Daniel Lakens (attributing Einstein)
Criticizing somebody can be a great act of support. Because if somebody is going in the wrong path, you need to point it out.
Daniel Lakens
We create an environment where people have to look smart all the time.
Daniel Lakens
We have currently built in criticism in a very unfortunate point in the research cycle, namely where somebody already collected all the data, they wrote up their entire paper, then we send it off to some journal and the journal finds peer reviewers. Well, if you would think about how to best organize this system, this is not the moment to criticize people.
Daniel Lakens
The ego depletion effect is also an extremely important research finding for meta scientific reasons, not for the finding it was supposed to be. It tells us that we can have almost 200 studies in the scientific literature, that are part of a meta analysis. And we thought this is great, large effect, super relevant. And it turns out it was all nothing.
Daniel Lakens
I think the progress typically goes in one direction. So you rarely see a society fall back to a system where there's widespread corruption... And similarly, I don't really see us slip back into a system where people are p-hacking because the awareness is just there and you just feel bad about doing it now, whereas before you didn't realize.
Daniel Lakens
2 Protocols
Red Teaming Research
Daniel Lakens- Create a 'blue team' responsible for developing the research or software.
- Form a dedicated 'red team' whose role is to actively criticize and attempt to break down the work of the blue team.
- Ensure the red team operates in a collaborative environment, with the goal of improving the blue team's final product.
- Staff the red team with diverse expertise, including perspectives not typically found in standard peer review.

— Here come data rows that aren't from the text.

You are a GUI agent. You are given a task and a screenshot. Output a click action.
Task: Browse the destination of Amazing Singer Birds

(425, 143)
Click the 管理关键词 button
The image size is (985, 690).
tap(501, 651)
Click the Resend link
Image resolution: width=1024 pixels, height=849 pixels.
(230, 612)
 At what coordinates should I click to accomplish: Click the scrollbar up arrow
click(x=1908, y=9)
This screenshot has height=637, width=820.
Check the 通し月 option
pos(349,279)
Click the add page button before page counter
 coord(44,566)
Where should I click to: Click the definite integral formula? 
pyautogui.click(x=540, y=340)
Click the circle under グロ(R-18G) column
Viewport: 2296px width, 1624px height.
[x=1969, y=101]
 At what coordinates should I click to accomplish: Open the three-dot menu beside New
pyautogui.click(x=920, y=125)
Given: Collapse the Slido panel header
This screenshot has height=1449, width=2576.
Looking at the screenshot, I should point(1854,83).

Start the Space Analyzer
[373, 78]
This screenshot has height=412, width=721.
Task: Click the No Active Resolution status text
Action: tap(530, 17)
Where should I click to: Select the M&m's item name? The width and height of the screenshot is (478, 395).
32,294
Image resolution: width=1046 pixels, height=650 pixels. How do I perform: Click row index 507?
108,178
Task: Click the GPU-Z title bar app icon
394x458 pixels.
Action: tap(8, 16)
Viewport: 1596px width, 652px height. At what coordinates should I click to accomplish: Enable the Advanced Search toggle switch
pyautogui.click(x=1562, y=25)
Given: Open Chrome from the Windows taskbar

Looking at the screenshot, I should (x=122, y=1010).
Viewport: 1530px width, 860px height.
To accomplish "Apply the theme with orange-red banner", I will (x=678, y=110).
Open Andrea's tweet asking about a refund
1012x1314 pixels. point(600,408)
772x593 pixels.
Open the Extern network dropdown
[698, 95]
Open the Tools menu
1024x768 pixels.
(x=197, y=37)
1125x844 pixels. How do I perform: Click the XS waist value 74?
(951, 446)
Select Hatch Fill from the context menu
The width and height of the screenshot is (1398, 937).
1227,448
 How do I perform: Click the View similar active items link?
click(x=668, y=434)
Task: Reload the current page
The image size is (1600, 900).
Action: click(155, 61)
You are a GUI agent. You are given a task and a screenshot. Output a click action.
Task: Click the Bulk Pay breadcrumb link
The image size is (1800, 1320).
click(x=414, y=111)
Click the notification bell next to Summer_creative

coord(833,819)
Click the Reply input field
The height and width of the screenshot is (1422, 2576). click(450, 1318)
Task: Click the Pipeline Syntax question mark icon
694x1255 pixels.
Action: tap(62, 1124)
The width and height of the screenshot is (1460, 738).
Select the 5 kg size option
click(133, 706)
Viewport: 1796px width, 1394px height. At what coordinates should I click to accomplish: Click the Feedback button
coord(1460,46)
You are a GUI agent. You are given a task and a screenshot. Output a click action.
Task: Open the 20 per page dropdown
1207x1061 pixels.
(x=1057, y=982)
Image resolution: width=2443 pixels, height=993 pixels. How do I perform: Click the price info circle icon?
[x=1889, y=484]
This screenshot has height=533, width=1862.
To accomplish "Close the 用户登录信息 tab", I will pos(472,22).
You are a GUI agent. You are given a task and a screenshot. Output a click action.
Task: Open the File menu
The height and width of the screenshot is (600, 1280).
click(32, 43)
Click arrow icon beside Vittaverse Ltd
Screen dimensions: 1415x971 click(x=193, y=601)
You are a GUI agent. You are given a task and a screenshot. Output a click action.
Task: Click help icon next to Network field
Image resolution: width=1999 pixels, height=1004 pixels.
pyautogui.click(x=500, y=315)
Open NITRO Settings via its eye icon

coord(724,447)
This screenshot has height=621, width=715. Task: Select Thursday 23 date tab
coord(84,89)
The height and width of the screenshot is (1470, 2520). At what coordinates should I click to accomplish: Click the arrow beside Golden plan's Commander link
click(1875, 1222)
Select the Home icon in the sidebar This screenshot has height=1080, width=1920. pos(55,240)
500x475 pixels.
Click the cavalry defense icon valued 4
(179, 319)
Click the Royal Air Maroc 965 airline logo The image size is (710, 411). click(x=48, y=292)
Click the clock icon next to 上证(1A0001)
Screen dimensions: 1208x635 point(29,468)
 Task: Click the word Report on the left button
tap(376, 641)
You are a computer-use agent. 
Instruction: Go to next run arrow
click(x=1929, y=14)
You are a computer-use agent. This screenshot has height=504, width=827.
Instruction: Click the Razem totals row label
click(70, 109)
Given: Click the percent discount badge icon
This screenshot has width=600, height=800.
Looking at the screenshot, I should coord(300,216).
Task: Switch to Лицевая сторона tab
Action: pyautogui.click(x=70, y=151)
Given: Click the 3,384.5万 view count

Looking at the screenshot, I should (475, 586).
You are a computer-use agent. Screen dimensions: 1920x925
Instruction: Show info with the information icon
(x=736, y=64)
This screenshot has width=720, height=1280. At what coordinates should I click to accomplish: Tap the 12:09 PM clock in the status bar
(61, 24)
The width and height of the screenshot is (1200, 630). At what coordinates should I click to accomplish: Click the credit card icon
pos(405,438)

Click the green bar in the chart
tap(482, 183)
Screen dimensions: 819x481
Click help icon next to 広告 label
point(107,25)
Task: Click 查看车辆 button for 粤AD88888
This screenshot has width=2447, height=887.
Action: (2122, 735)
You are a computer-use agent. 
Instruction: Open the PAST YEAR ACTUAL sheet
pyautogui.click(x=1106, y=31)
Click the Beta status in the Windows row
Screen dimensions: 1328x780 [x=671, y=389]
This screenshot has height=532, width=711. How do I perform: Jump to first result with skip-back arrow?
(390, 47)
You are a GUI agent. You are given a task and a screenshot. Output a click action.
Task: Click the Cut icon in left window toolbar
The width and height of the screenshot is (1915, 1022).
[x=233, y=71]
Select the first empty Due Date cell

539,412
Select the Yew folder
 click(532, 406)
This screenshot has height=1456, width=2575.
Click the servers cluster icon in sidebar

- Implement the red teaming process much earlier in the research cycle, ideally before data collection, to prevent mistakes when they are easier and less costly to fix.
Improving Science Through Consensus Meetings
Daniel Lakens- Convene experts from a specific scientific field (e.g., once a decade, as in physics).
- Discuss and establish consensus on what is currently known and what remains unknown within the field.
- Identify critical research questions or tasks that require collective effort, such as specific replication studies, the development of standardized measurement tools, or long-term, difficult research projects.
- Coordinate efforts by assigning different groups or regions to specific tasks, leveraging shared resources.
- Actively build in and coordinate for a modest amount of desired variability and disagreement, rather than solely striving for complete consensus.